Alaska under the auroras
Alaska is the last frontier. It’s a wild, vast land no fence can tame. Alps challenge the sky on the white wings of glaciers, the tips of which touch the taciturn sea in their slow migration. Bent grass tells of a bear’s quiet wandering. The songs of wolves fill the night skies. The northern lights a spectacle beyond any psychedelic. Alaska is one of the last truly wild places, a treasure. A teacher of scale and proportion. Here you remember you are not bigger than nature. You do not control nature. Here you learn the exhale of receding tides and autumn days. The exuberant inhale of salmon rushing rivers. You learn to respect and care for Mother, and in turn you learn what it is to be cared for.

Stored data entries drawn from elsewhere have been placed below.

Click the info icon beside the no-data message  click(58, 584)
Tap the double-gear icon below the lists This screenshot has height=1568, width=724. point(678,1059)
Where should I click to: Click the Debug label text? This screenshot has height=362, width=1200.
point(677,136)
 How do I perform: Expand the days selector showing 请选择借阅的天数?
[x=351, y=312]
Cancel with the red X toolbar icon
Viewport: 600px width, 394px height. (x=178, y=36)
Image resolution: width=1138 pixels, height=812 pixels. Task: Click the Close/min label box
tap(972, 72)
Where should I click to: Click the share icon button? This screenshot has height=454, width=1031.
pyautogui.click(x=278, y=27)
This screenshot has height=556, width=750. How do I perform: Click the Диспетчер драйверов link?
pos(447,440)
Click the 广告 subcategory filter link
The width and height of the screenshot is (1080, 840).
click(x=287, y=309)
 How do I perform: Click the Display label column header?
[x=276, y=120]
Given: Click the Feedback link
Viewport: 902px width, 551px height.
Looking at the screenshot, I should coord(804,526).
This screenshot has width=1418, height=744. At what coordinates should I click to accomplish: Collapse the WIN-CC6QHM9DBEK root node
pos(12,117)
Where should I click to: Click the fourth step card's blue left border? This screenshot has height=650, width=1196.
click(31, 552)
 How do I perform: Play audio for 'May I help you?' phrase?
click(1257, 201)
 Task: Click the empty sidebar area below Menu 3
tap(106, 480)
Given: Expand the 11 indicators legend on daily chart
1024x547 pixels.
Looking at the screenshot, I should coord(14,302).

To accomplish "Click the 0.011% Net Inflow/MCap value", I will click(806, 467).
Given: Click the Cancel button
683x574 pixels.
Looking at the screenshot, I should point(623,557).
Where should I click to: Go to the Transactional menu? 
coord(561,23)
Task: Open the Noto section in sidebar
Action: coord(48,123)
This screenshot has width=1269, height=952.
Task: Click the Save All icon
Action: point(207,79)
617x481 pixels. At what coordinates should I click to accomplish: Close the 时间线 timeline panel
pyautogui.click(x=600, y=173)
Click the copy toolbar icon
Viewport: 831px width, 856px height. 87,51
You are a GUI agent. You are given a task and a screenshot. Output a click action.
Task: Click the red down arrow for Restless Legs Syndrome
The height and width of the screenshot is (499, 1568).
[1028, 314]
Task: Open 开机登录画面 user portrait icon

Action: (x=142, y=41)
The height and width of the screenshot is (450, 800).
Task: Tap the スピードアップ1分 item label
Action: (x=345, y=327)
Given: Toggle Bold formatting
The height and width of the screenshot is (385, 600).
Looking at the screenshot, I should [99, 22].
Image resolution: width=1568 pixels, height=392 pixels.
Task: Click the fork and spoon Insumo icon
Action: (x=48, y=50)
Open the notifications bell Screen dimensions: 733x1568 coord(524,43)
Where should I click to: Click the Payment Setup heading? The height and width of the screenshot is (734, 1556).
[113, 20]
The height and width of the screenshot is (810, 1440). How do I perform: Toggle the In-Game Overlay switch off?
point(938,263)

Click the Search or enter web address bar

Alaska raised me. Taught me what water weighs as I scrambled from streams with a five-gallon bucket for the garden. Alaska taught me how hard it is to grow food, and how valuable it is. I learned that resilience is diversity, and the dangers of a monoculture. Biodiversity translated into diversity of thought—of adapting by being in tune with the needs of our surroundings. Alaska reminds us what it is to be wild. Nature is never neurotic, it never worries or has anxiety. If I am anxious, I know I am out of harmony with nature. Alaska is always here, reminding us how to be human. —By Jewel, award-winning singer-songwriter
(Related: See the breathtaking beauty of America’s least visited national park.)
Colorado’s wild wonders
Growing up as a fourth-generation Coloradan, I learned early on to appreciate the diversity of the state’s geography and its people. The ever-present majestic Rocky Mountains, crystal clear rivers and lakes teeming with shimmering rainbow trout and colorful greenback cutthroat trout, dense aspen groves that stretch as far as the eye can see, high plains of sagebrush, stunning canyon lands and plateaus, massive sand dunes and sweeping plains of waving grasses—all made for a backdrop of wonder. People come to Colorado to experience its natural beauty but they stay for the beauty of its welcoming people who possess a uniquely pioneering spirit. —By Robert F. Smith, businessman, philanthropist, and chemical engineer
Connecticut alive with birdsong
When I arrived at the Yale School of Art from Sweden, I was worried that I’d miss the great sprawls of woody Scandinavian wilderness. But when I ventured into Guilford on Connecticut’s shoreline, struck by the vastness of the salt marshes inhabited by meadows of ashen blond phragmites that served to filter the mainland from the sea, I was drawn to the area as home. I learned about a birdlife I had not previously known: the snowy egrets that gathered at dusk as a community amid the branches of a sheltered bay along Leetes Island; the occasional red-winged blackbird; the American widgeon; and the nesting osprey within magnificent bundles of sticks, barks, grasses, and algae balanced precariously high on old telephone poles along the coast. —By Marta Kuzma, dean, Yale School of Art
The lessons of Hawaii
No place else could have provided me with the environment in which I could not only grow, but also get a sense of being loved. There is no doubt that the residue of Hawaii will always stay with me; it’s a part of my core. What’s best in me, and what’s best in my message, is consistent with the tradition of Hawaii. —By Barack Obama, 44th U.S. president
Idaho in lilac and peach
I’ve lived a lot of places but only Idaho feels like home. Other mountains are either too jagged or too gentle; the sunsets not quite the familiar blend of lilac and peach. Perhaps home is not so much a place as a lens through which we perceive the world. —By Tara Westover, New York Times best-selling author of Educated
A safe harbor in Maine
Clinging to the United States by its tenuous border with New Hampshire, Maine is more a part of the wild Atlantic and the Canadian Maritimes than America. A refuge from civilization to the south, it is a safe harbor for the individual spirit to thrive. Thank you, Maine, for not being on the way to anywhere in particular. Just Maine. —By Roxanne Quimby, founder, Burt’s Bees
(Related: Why are so many artists drawn to Maine?)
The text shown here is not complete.